For a long as I can honestly remember I’ve been over weight. My earliest memory of of when I noticed it is when a family friend mentioned that I had been “eating good” and getting “chubby”.
I was an active child, so it didn’t become an issue until I moved to Minnesota after my Mother’s job relocated. The long winters led to periods of physical inactivity and over-eating. I began to form bad nutritious habits. I would come home from school and hit the fridge. No one was home to stop me as my Mother worked long hours and my Father…Well, lets save that for another blog lol…
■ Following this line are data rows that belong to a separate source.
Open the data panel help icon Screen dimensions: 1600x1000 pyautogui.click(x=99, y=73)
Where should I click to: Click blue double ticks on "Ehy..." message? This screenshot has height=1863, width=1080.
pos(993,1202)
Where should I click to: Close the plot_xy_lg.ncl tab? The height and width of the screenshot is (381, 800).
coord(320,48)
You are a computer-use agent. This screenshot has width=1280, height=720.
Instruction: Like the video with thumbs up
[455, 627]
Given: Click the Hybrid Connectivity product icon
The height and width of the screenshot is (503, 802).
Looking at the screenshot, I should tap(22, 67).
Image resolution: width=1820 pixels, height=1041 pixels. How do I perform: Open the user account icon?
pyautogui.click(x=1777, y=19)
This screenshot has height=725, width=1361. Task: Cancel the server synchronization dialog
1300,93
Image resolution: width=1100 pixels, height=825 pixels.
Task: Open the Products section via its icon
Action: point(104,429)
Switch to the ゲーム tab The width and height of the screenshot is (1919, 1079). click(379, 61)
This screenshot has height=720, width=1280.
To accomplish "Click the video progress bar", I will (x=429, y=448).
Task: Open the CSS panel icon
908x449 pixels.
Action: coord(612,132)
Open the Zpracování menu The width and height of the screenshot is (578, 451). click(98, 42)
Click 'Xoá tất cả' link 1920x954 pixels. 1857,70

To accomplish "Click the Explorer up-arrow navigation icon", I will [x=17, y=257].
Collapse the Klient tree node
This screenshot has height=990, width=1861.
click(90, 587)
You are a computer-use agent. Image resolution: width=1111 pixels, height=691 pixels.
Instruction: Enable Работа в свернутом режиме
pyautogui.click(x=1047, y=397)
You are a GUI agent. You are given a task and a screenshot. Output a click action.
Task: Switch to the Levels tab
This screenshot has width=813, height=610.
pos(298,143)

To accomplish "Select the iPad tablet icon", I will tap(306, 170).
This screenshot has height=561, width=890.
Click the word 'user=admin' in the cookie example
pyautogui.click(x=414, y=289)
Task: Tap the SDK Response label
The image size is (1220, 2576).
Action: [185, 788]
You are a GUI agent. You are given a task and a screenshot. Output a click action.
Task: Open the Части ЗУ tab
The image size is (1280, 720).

I learned to satisfy my boredom with eating. If I felt depressed, I ate. More often than not my choices were always junk. Chips were my favorite, but cupcakes and soda was also a go to. I began to get insecure about it. However I loved to eat and food was always a centerpiece to any family gathering. I began to associate “good times” and eating. When I began to make money in my career, coming off tour or receiving a large check, I would take the FAM out to eat at my favorite restaurants. Also traveling and doing shows often lead to me eating late, which we know is a no-no. This all came to a head in 2010 when on a doctors visit, I was informed that I was severely obese (300bls) He informed me that I was pre-diabetic, pre-high blood pressure, pre-hypertension…basically pre-death!
So I began to take back the control of my life. One day at a time. I started walking… and walking. I couldn’t even do 10 push-ups. I would do as many as I could and eventually I got to 10 and beyond. I also took baby steps towards changing my diet. However my lifestyle did not change, so I wasn’t seeing any results. Still eating late, still eating poorly etc.… I would lose a few pounds and gain it right back and then some.
I was still emotionally eating! Right before we started production on the All Eyez on Me the movie, I had actually lost some significant weight and was excited about my progress. I had dropped down to 260lbs from 300. But I completely abandoned my daily regiment and the emotional toll of reliving some really traumatic events led to me disregarding any diet restrictions I had placed on my self. Eventfully I gained 20 pounds and was back at 280lbs.
Fortunately, I Lost those 20lbs by March 2020. Covit-9 was running rampant and we were all on mandatory lock down. I panicked. The gyms were closing, it was still winter and I did not want to gain that 20 back. It was at this moment that I Made a personal promise to myself to not gain any weight. I also took in to consideration that the virus was affecting those of us who were in poor health, over weight or had pre-existing conditions. “NO quarantine 15 for me!” is what I would mutter to no one in particular.
It was not easy. I was just like everyone else in America. Bored, un-prepared and not used to being forced to sit still. I said f the cold and hit the pavement every chance I got. I brought some resistant bands and got busy with them. By the end of summer I had actually lost 10 pounds! That gave me the confidence to start seeking some help. “Ask and you shall receive” is a real thing if your intentions are pure and your really ready. I got invited to work out at a private gym not too far from where I Live. People began to notice my seriousness because I would go everyday. I was so thankful to be able to be active; I didn’t want to take it for granted. From these people I learned new techniques, how to target specific parts on the body etc. I’m still learning too. Everyday.
As of the writing of this blog I am proud to say I am at 219lbs and dropping. Not only Did I shed weight, I discovered a reservoir of passion and tenacity that I did not know I still had. Many people told me over the years that fitness is not about attaining any one goal. It’s a lifestyle. Meaning the style of life you choose for yourself will determine the quality of that life. It’s really about self-mastery for me. If you can master the mind, you can master anything in life. Wish me luck!